Again around 11:00pm, going strong.
Now, this morning, checked it, and immediately noticed airlock activity was minimal, maybe one bubble a minute, and crud layer on top of wort was gone, leaving only random crud patches on top.
Temp is at 74*F, with a recorded peak temp of 78*F for the carboy.
I only see maybe 1/4 inch of sediment on bottom of carboy around the perimeter.
Is this normal?
Seems the activity died off too soon, and there is not enough sediment in the bottom of the carboy.
The wort is still very cloudy, so maybe the dead yeast is still suspended.
I was just expecting it to take much longer to eat all that sugar.
IMO, best way is to check the gravity. Three days at the same gravity and its done!
You may want to swirl the carboy and try to rouse the yeast.
Your beer probably fermented fast due to the hi temps in the fermentor,
and that may give you some different flavors than what you expect. The flavors won't ruin the the brew, just make it different than expected.
The yeast strain determines the desired frementation temps.
Next time try covering the carboy with a black T shirt, less insulation.
It will be beer!
It will be good beer!!
unfortunately i do not have a hydrometer.
I will be getting one now though, as after reading this forum, i understand the importance of taking the gravity readings before adding the yeast, and after fermentation.
It will do me no good for this batch, but my next one will get all the proper attention.
When discussing brewing with my brewmaster, we basically agreed that as long as it tastes good, it doesn't matter what the alcohol content is.
But if you run into questions like i have right now, then it would be very beneficial to track those changes in gravity.
she is in the secondary now
racked it to secondary last night, and had a taste.
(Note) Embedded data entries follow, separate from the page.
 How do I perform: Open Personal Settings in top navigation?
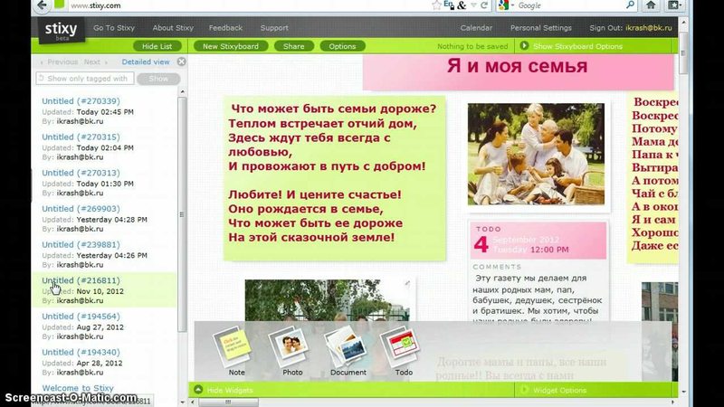(540, 28)
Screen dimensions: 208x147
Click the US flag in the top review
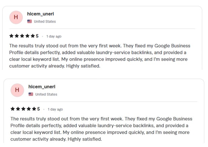click(30, 22)

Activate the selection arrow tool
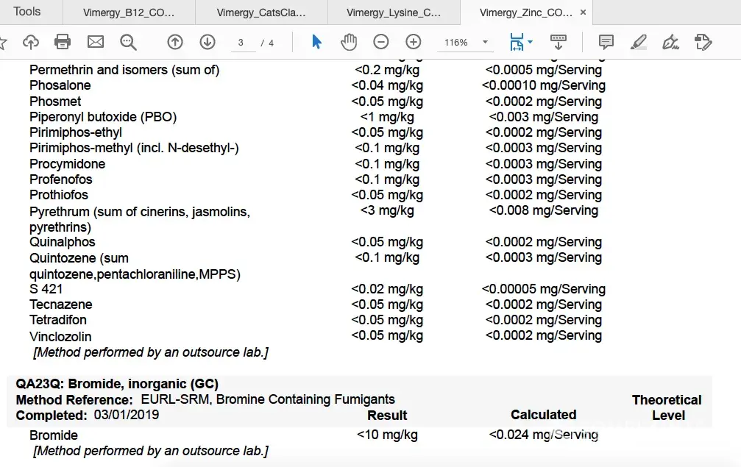pyautogui.click(x=316, y=42)
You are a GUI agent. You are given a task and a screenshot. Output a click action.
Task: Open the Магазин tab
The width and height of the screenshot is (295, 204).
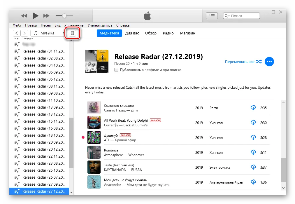187,33
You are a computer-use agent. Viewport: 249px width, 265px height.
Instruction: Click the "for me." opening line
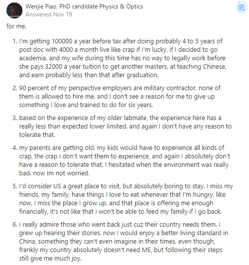coord(16,26)
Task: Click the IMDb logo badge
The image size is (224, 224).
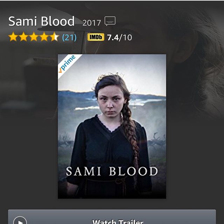Action: pos(96,37)
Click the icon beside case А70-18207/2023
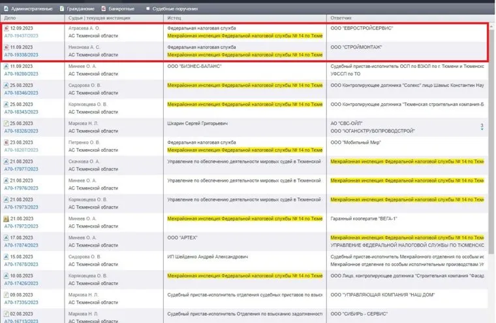 point(7,142)
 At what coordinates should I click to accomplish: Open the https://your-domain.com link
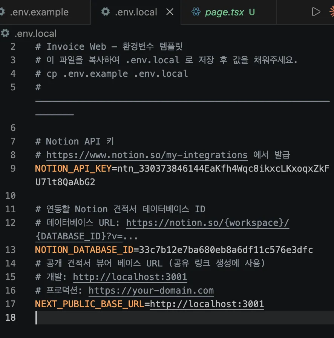pos(151,290)
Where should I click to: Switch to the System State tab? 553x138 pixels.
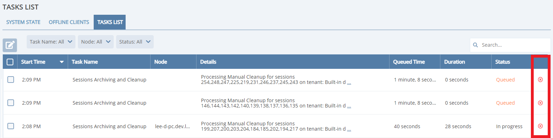(23, 22)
not bad, but not easy to discern the finished flavor being the portion i sampled was leftover in the siphon, and was a good deal cloudy with worked up trub.
i think it is right on, and the reason for the quick ferment and short yeast cake, was the relatively low amount of sugars.
2.5 Lbs of grain steeped, and 6 Lbs of LME.
secondary was looking very tasty on top this morning, with a very deep, dark amber brown tone to it.
it is my first brew, so while this may be common for every batch, i am finding it quite rewarding.
Well, I had bottled on the 5th of May, with the intention of having the first taste on the 19th or 20th.
I AM WEAK!!!!!!!!!!
I AM ONLY A MAN!!!!!!!!!
whew, better now.
cracked one open after chilling it down on the 12th.
good head for only a week in bottles.
Tasted so good I had a couple more the next day.
And the next day, and the next day.
I was originally hoping to have it ready to drink by the 25th.
I will be lucky to have a 12 pack left by the 25th!!!.
Darn this stuff is good!!!!
Need to get cracking on next one soon.
It has begun......muhahahahahah!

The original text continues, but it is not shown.